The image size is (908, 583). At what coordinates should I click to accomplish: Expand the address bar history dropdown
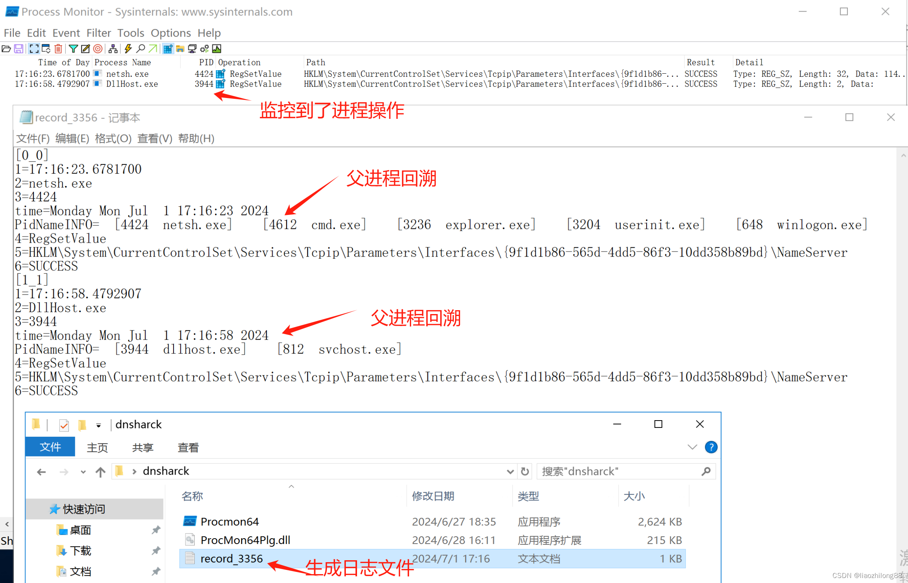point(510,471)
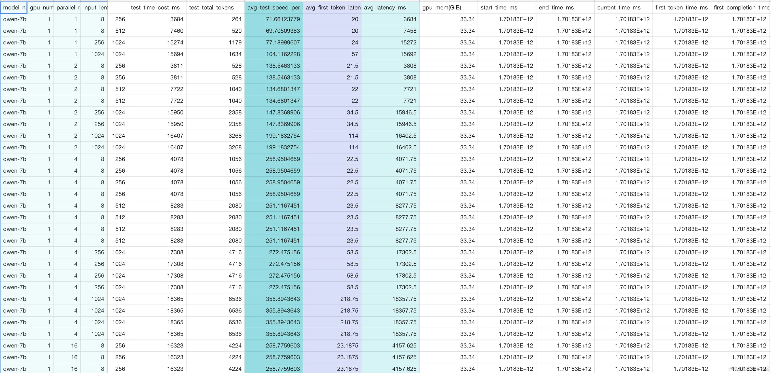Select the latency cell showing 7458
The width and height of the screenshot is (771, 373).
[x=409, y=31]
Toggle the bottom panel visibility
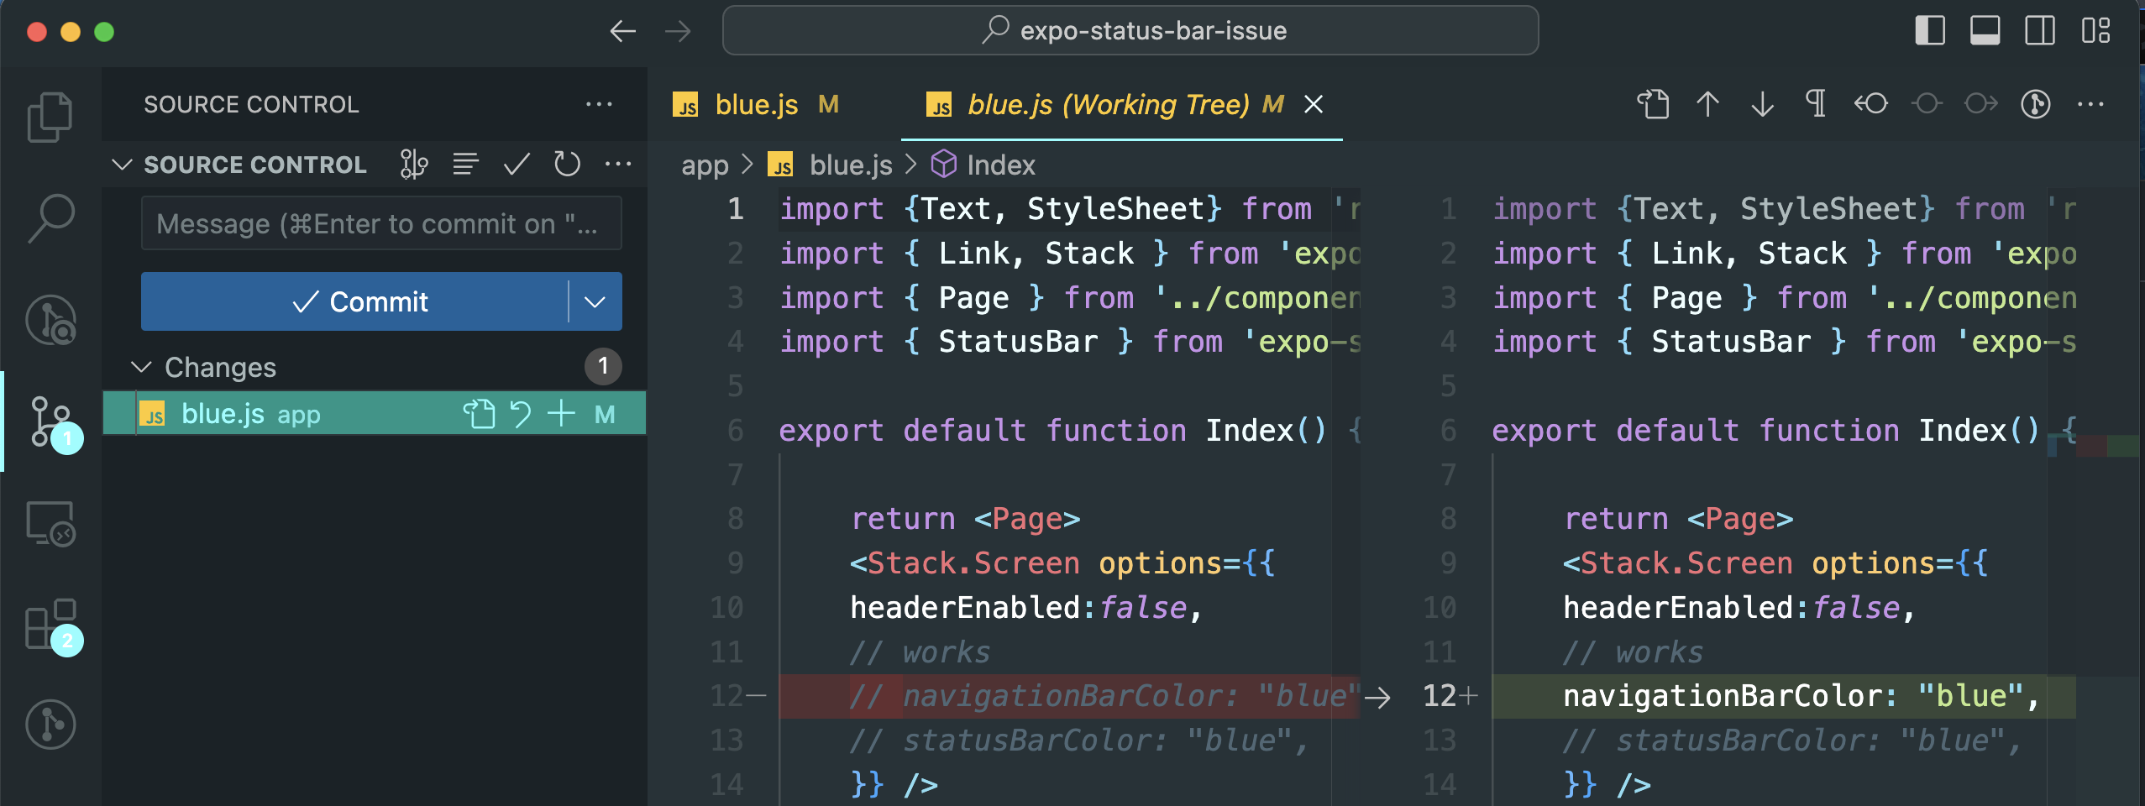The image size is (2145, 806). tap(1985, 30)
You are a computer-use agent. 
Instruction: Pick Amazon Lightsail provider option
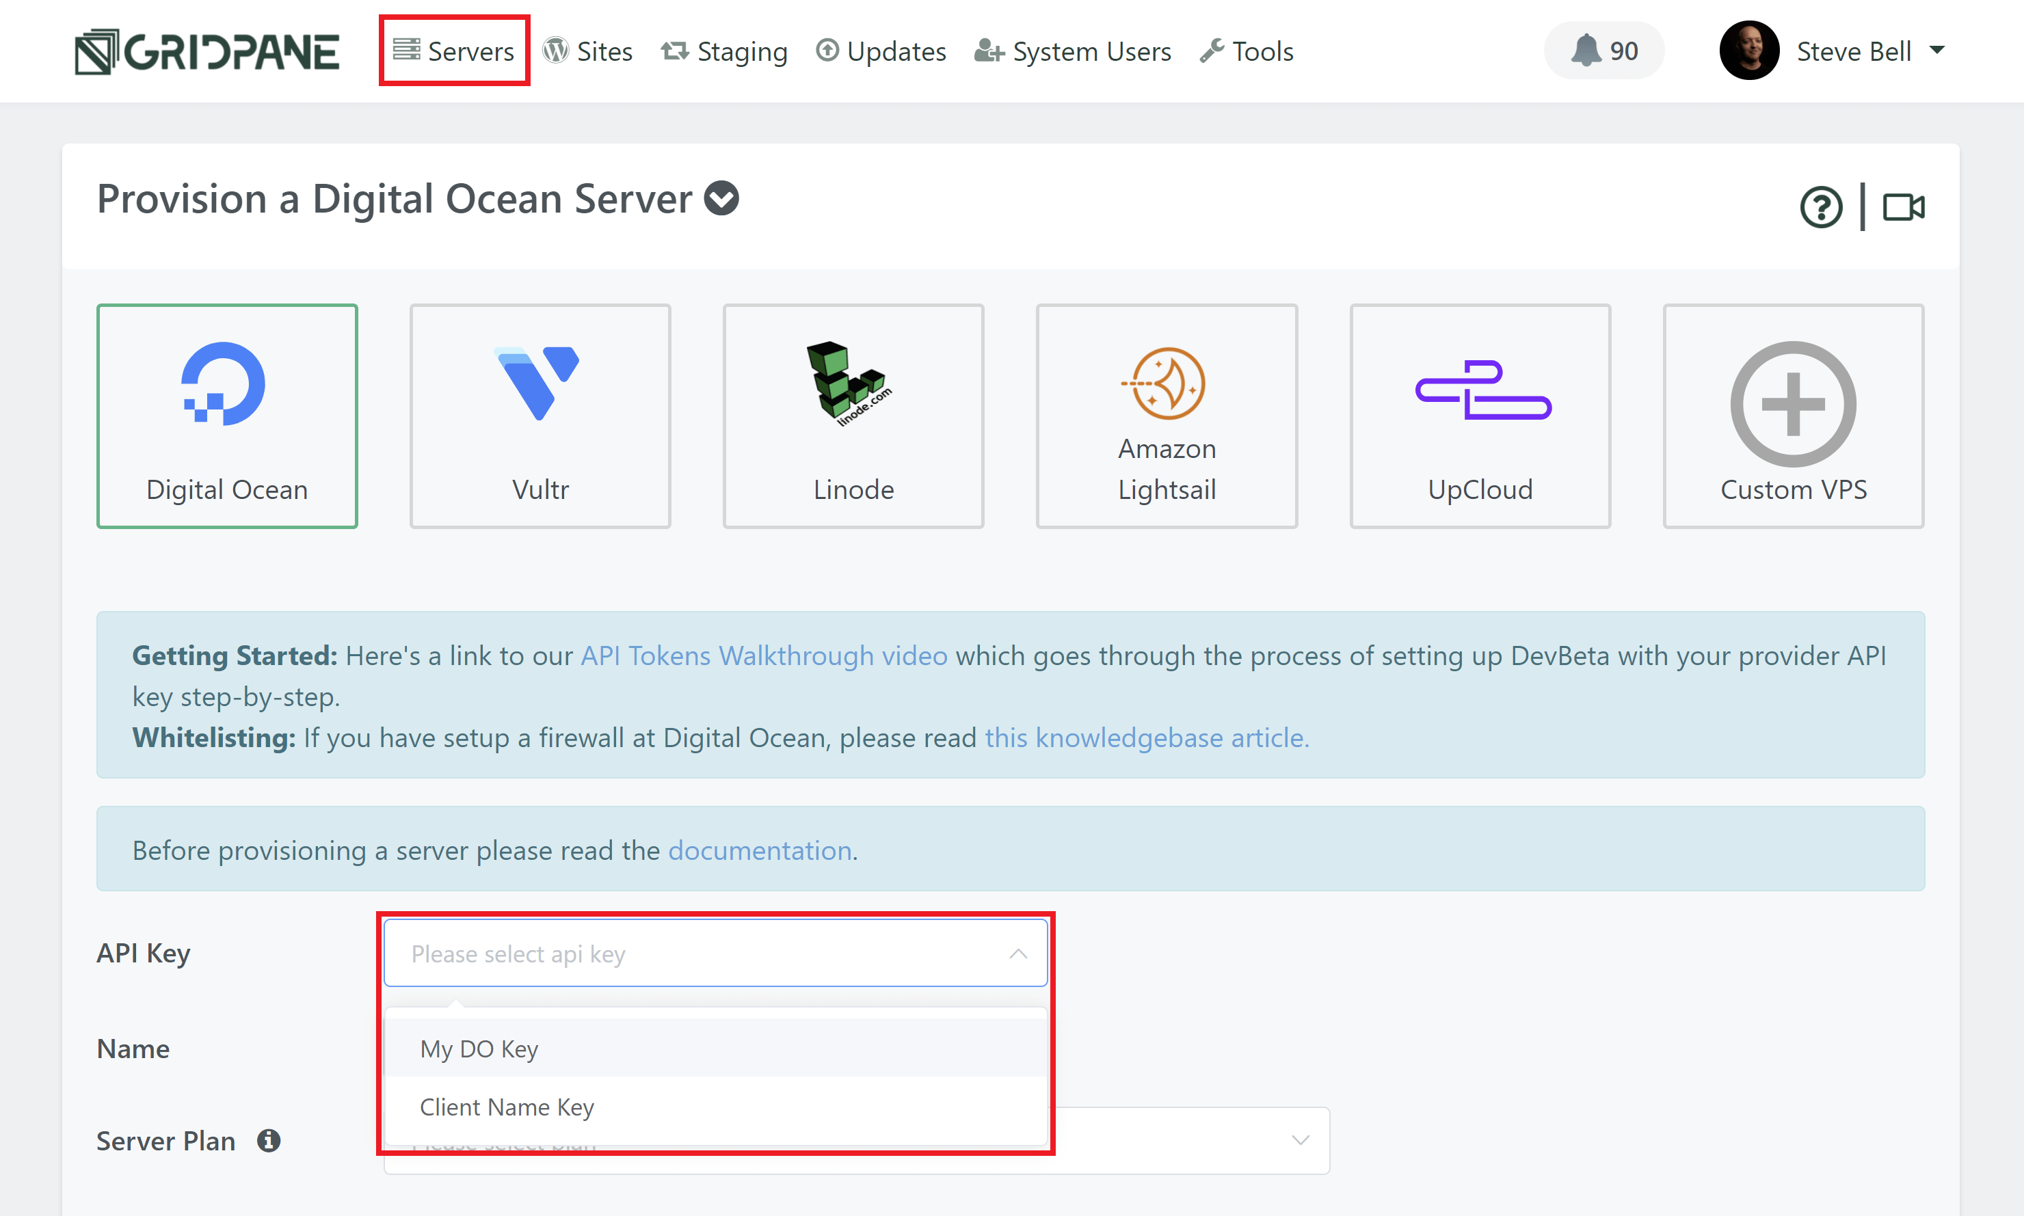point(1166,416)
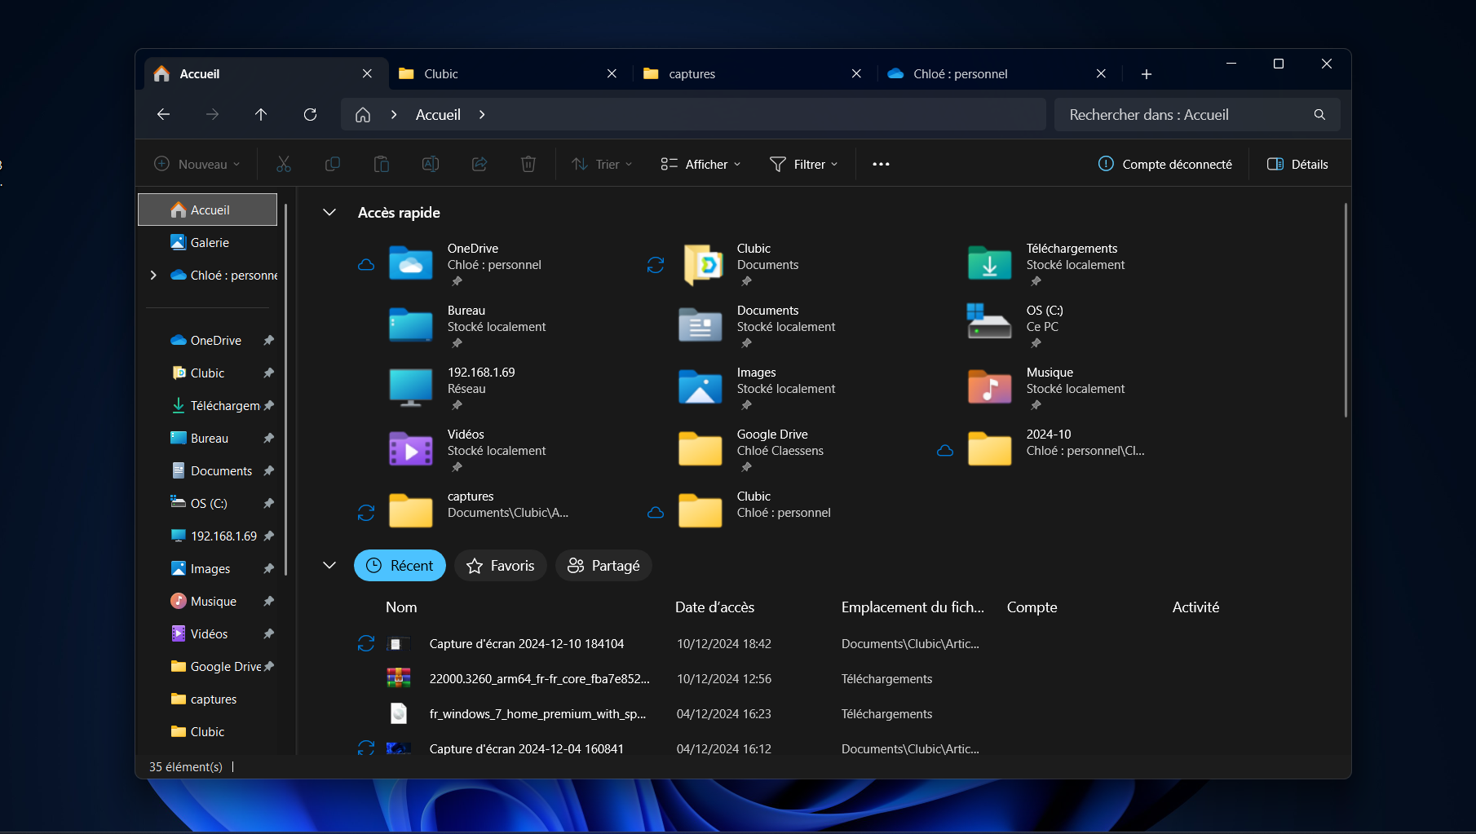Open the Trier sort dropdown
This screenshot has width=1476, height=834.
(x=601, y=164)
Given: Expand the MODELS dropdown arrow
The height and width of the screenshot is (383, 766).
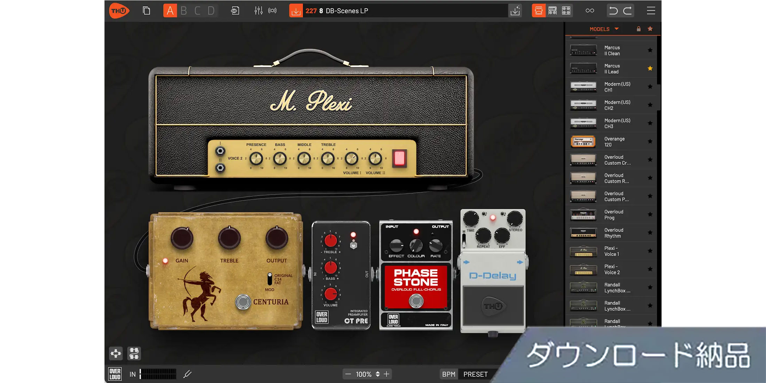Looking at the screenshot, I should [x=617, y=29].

• **Work instruction**
The listing should be transcribed exactly. No picture is to appear in the transcription.

• **Task result**
The image size is (908, 583). At what coordinates should I click to accomplish: Expand the address bar history dropdown
point(510,471)
Select the latency cell showing 7458
The width and height of the screenshot is (771, 373).
[x=409, y=31]
Toggle the bottom panel visibility
The image size is (2145, 806). tap(1985, 30)
You are a computer-use agent. 
Instruction: Pick Amazon Lightsail provider option
point(1166,416)
Open the Trier sort dropdown
This screenshot has width=1476, height=834.
(x=601, y=164)
Given: Expand the MODELS dropdown arrow
The height and width of the screenshot is (383, 766).
Looking at the screenshot, I should [x=617, y=29].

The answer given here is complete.